Authors: Raffaella R. Diotti, Sampada S. Kalan, Anastasiya A. Matveyenko, Diego D. Loayza
Published: 12/17/2014, Molecular cancer research : MCR


Telomeres consist of TTAGGG repeats bound by the shelterin complex and end with a 3' overhang. In humans, telomeres shorten at each cell division, unless telomerase (TERT) is expressed and able to add telomeric repeats. For effective telomere maintenance, the DNA strand complementary to that made by telomerase must be synthesized. Recent studies have discovered a link between different activities necessary to process telomeres in the S phase of the cell cycle to reform a proper overhang. Notably, the human CST complex (CTC1/STN1/TEN1), known to interact functionally with the polymerase complex (POLA/primase), was shown to be important for telomere processing. Here, focus was paid to the catalytic (POLA1/p180) and accessory (POLA2/p68) subunits of the polymerase, and their mechanistic roles at telomeres.
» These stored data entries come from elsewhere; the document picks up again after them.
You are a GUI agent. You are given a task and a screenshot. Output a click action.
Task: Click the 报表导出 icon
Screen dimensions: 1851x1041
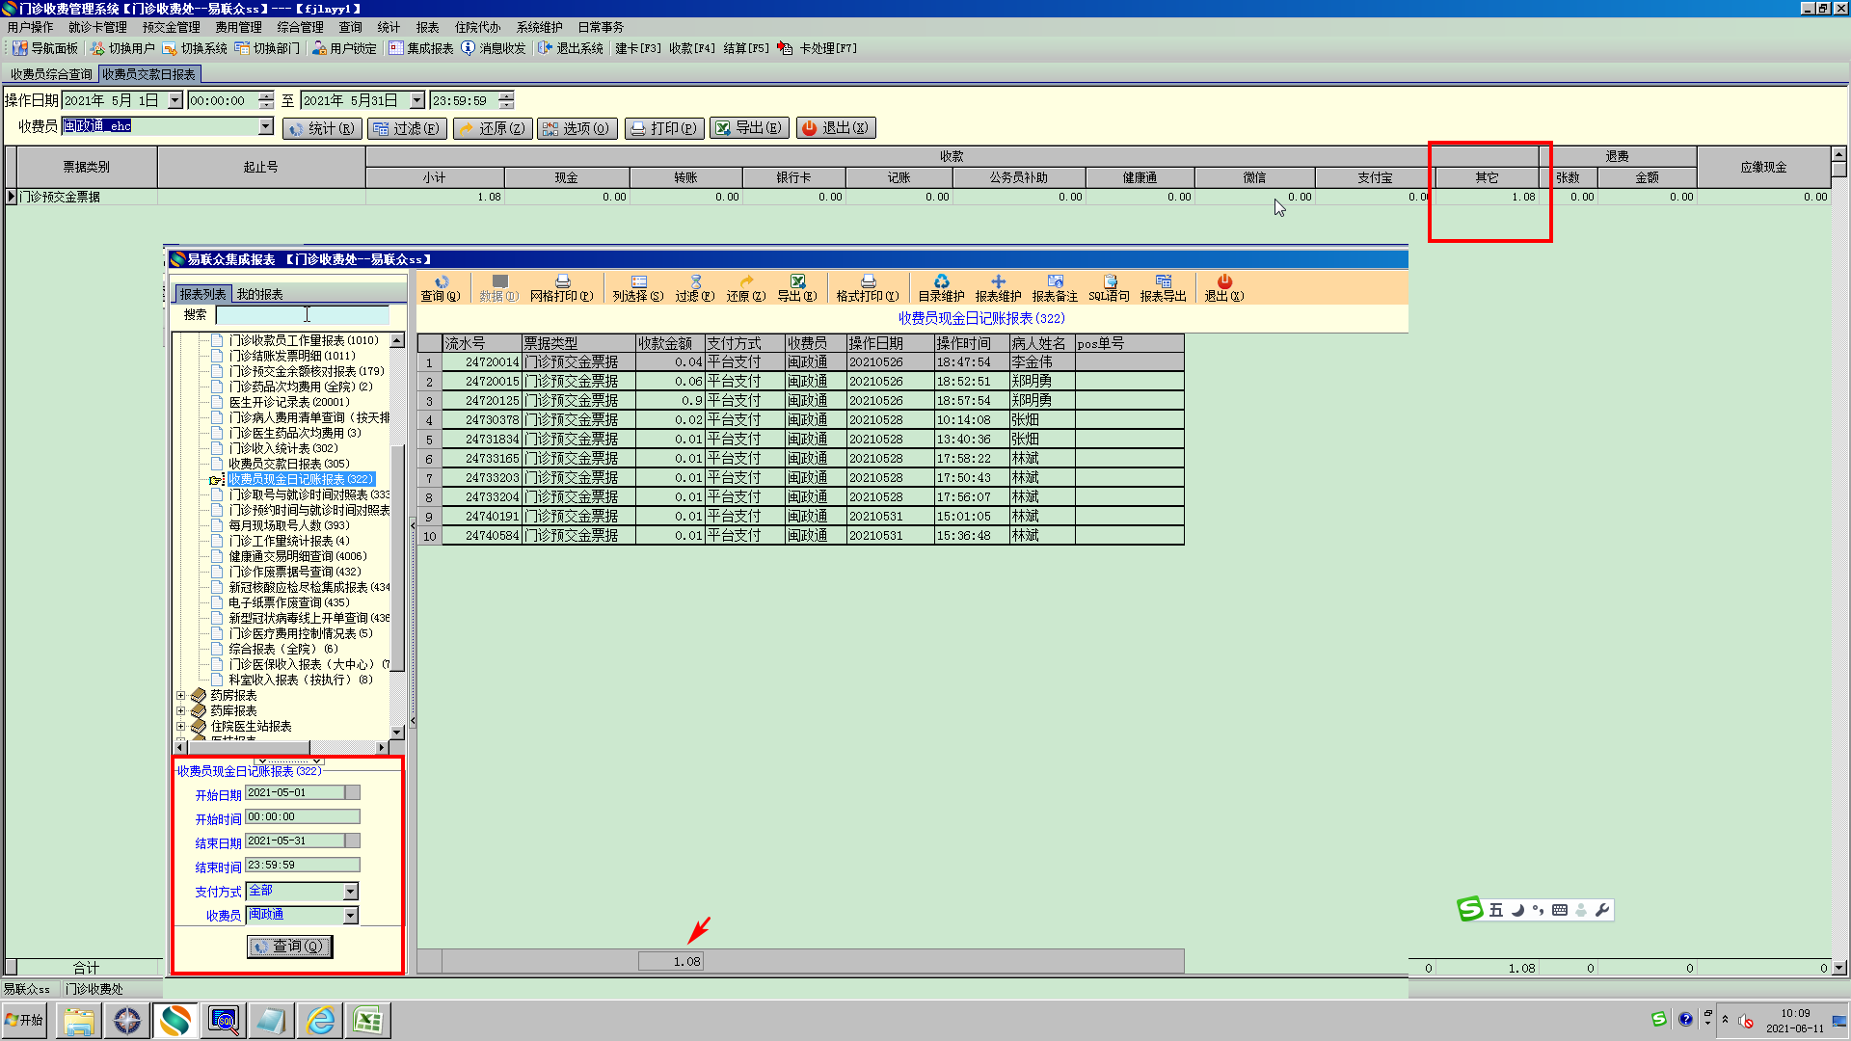[1163, 282]

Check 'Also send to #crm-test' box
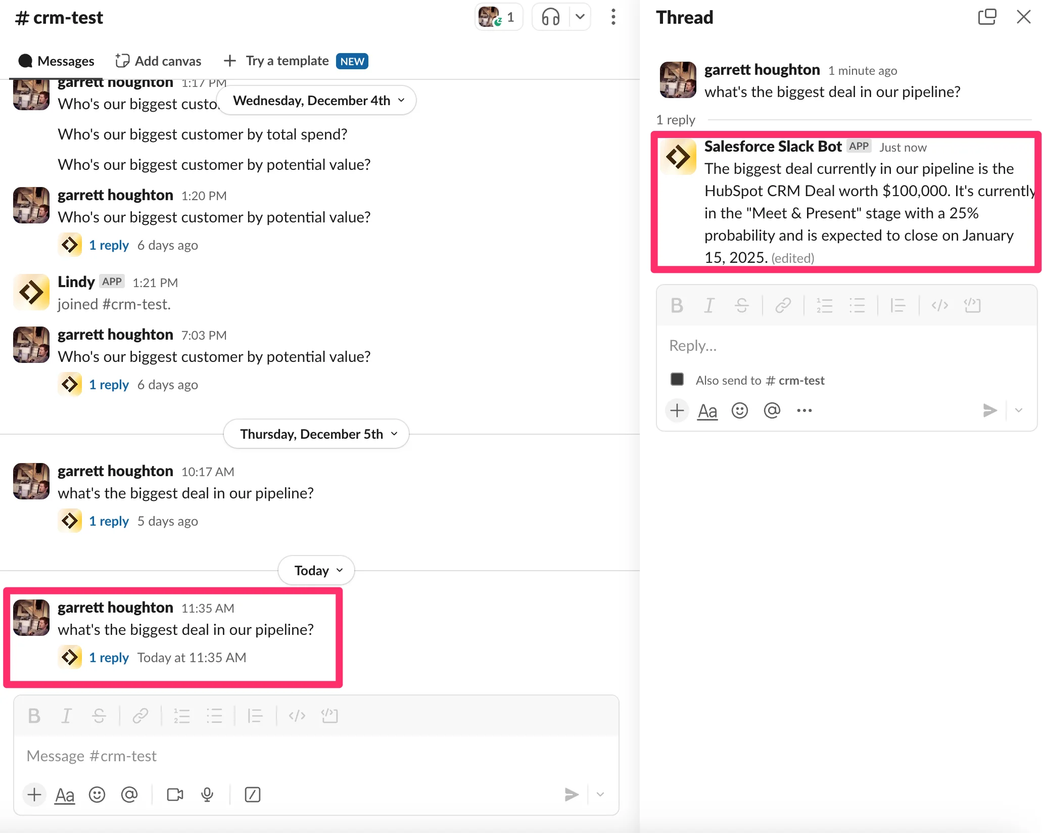[677, 380]
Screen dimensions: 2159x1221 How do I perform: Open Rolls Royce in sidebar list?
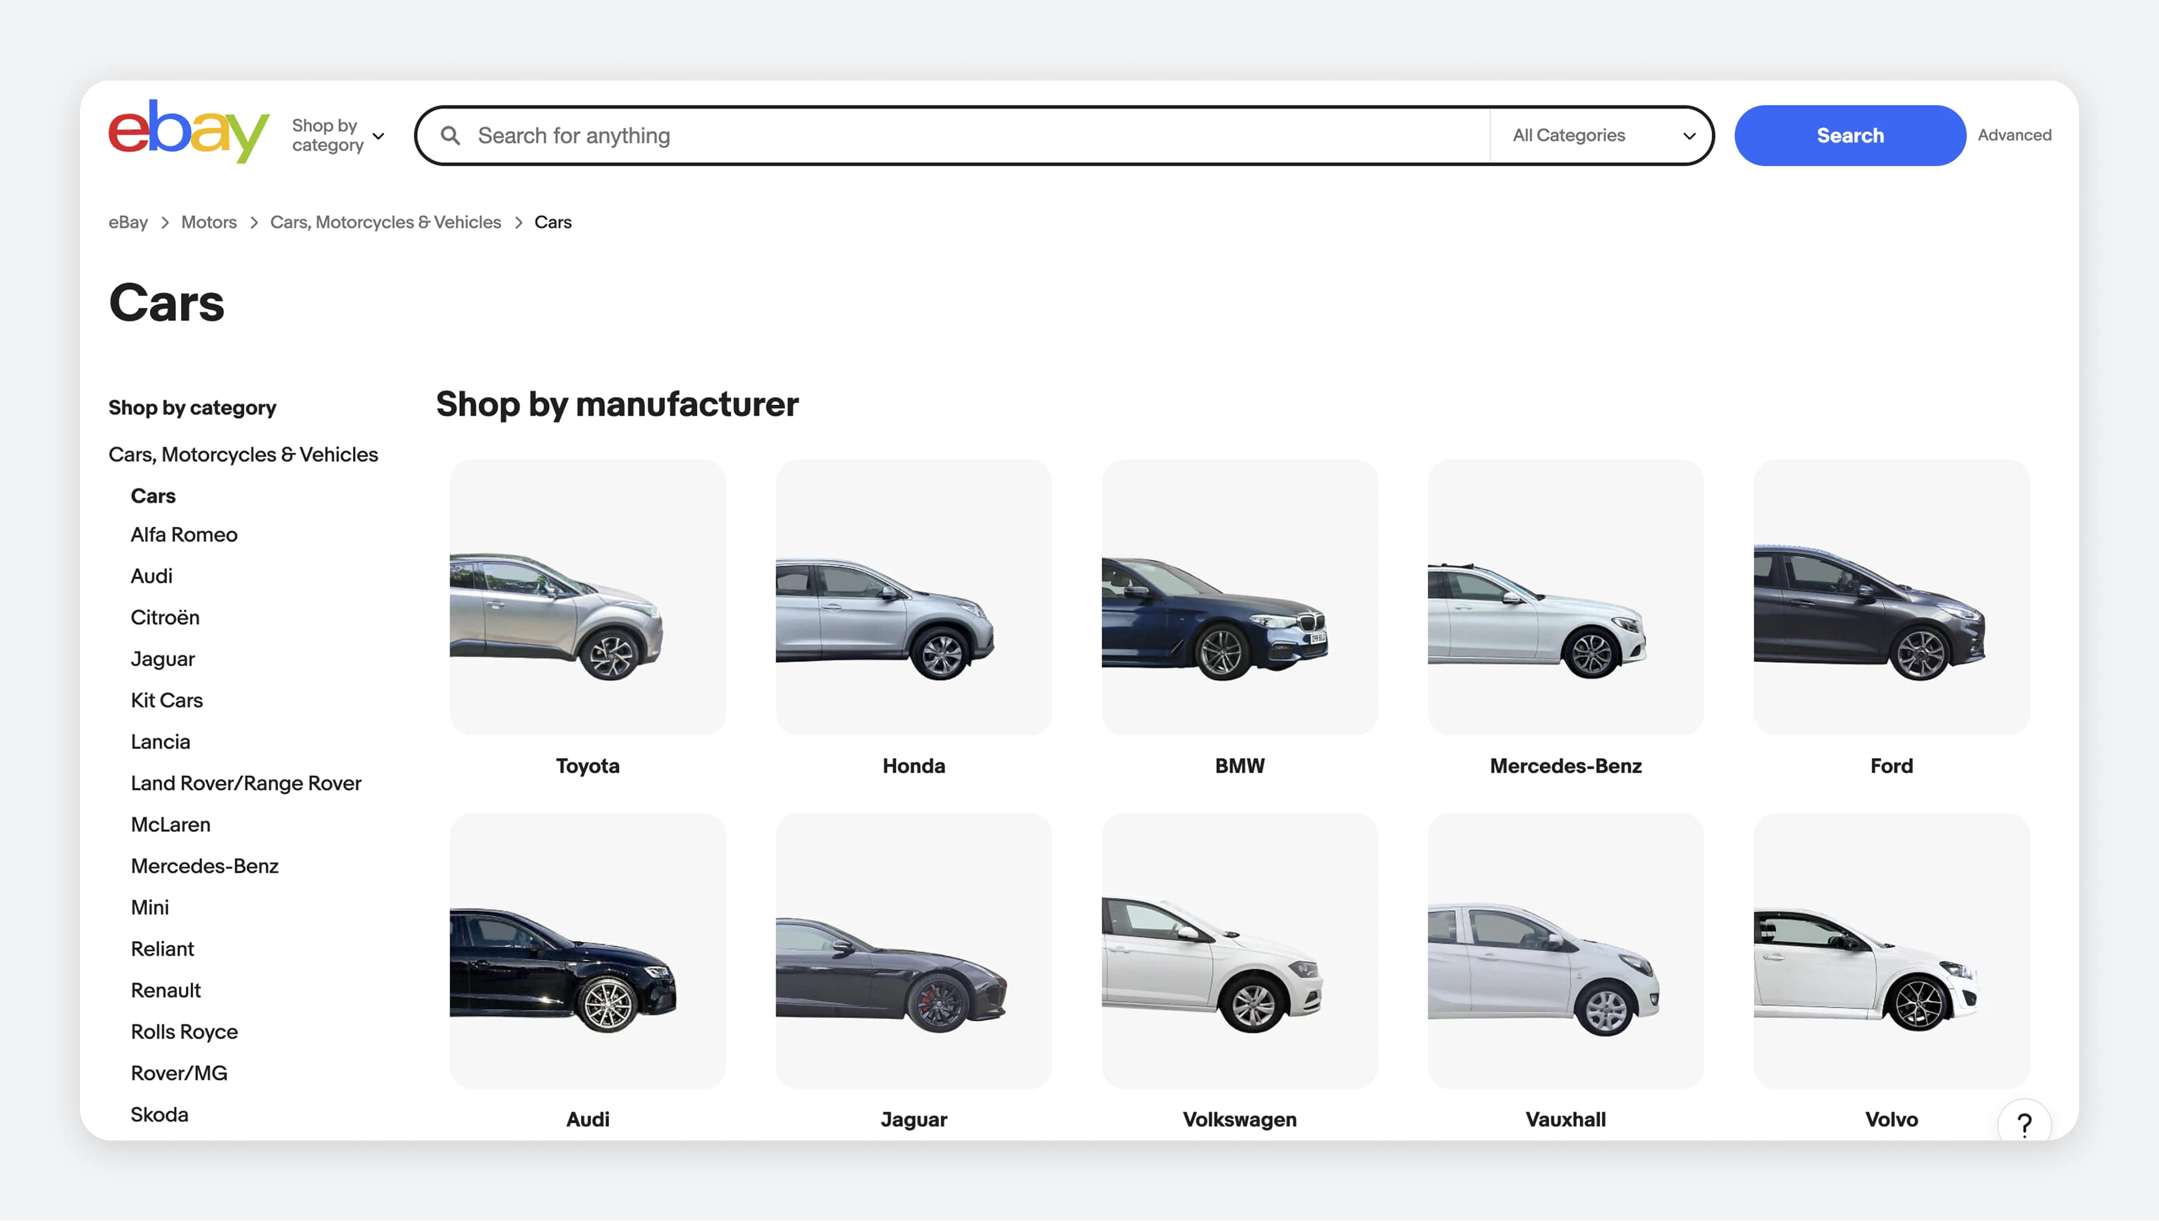coord(184,1031)
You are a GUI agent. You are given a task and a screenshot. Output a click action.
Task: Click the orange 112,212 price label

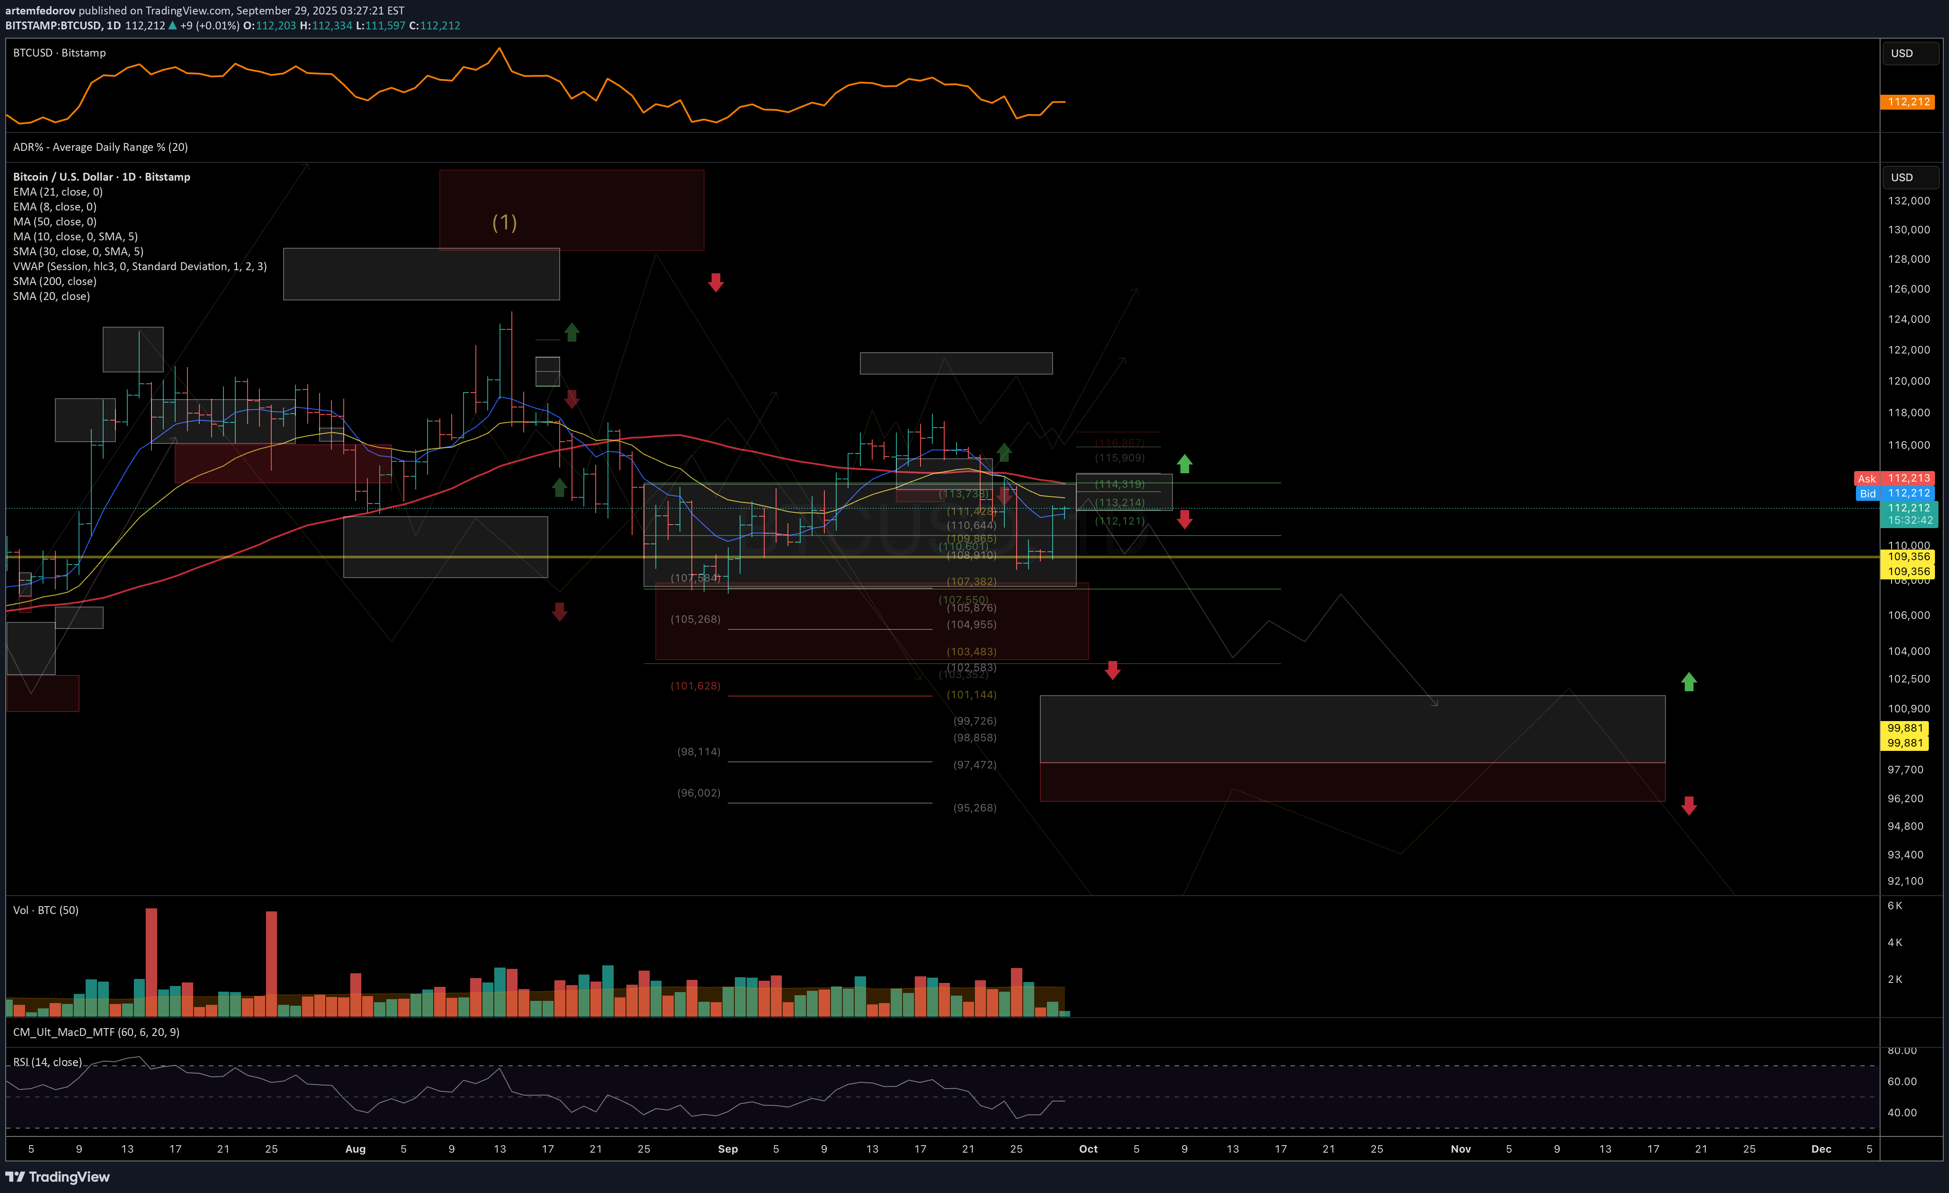(1907, 102)
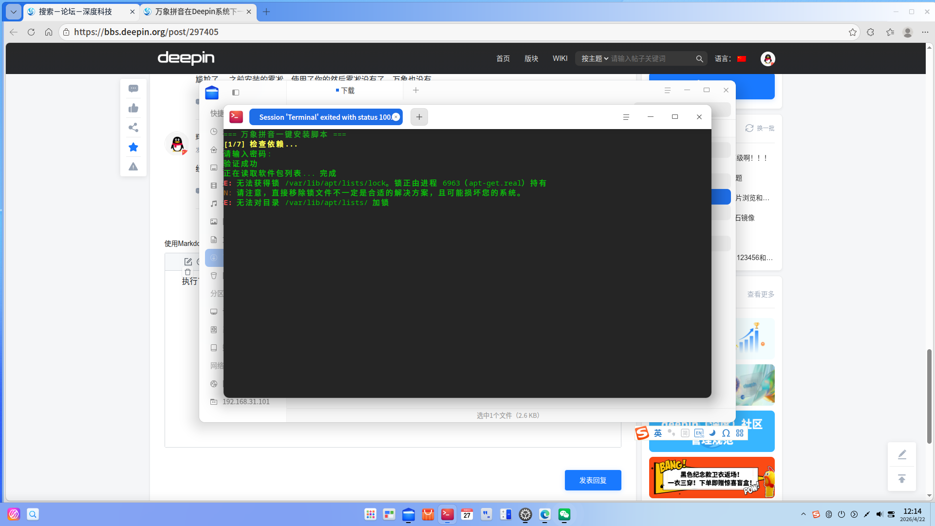Open the terminal hamburger menu
The width and height of the screenshot is (935, 526).
626,117
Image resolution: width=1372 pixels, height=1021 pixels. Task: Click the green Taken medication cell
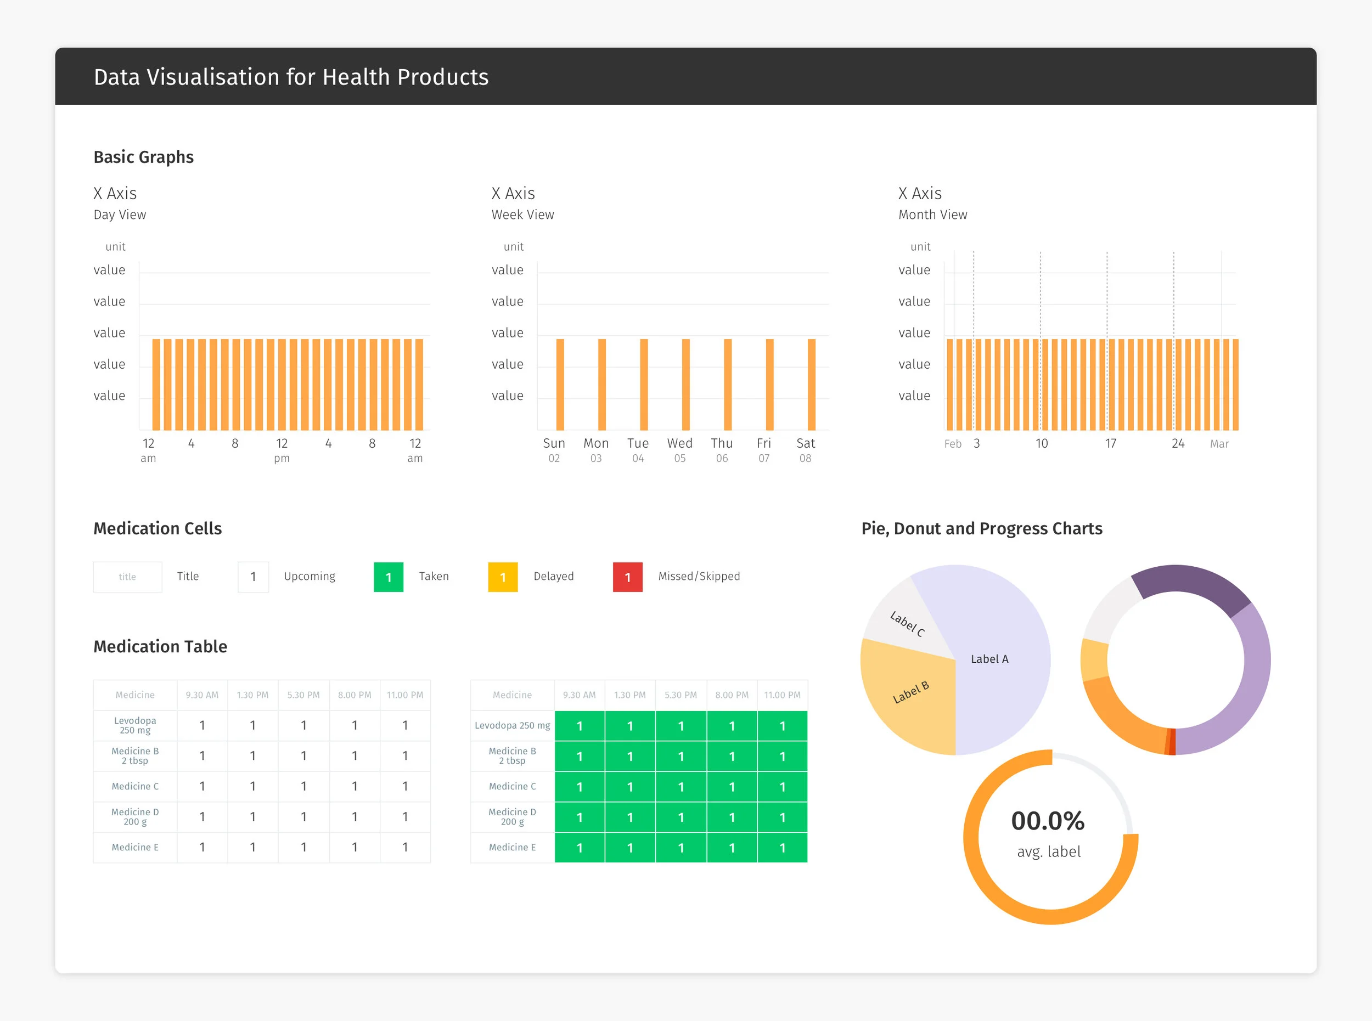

We were able to detect p68 and p180 at telomeres in S-phase using chromatin immunoprecipitation. We could also show that the CST, shelterin, and polymerase complexes interact, revealing contacts occurring at telomeres. We found that the polymerase complex could associate with telomerase activity. Finally, depletion of p180 by siRNA led to increased overhang amounts at telomeres. These data support a model in which the polymerase complex is important for proper telomeric overhang processing through fill-in synthesis, during S phase. These results shed light on important events necessary for efficient telomere maintenance and protection.


This study describes the interplay between DNA replication components with proteins that associate with chromosome ends, and telomerase. These interactions are proposed to be important for the processing and protection of chromosome ends.

©2014 American Association for Cancer Research.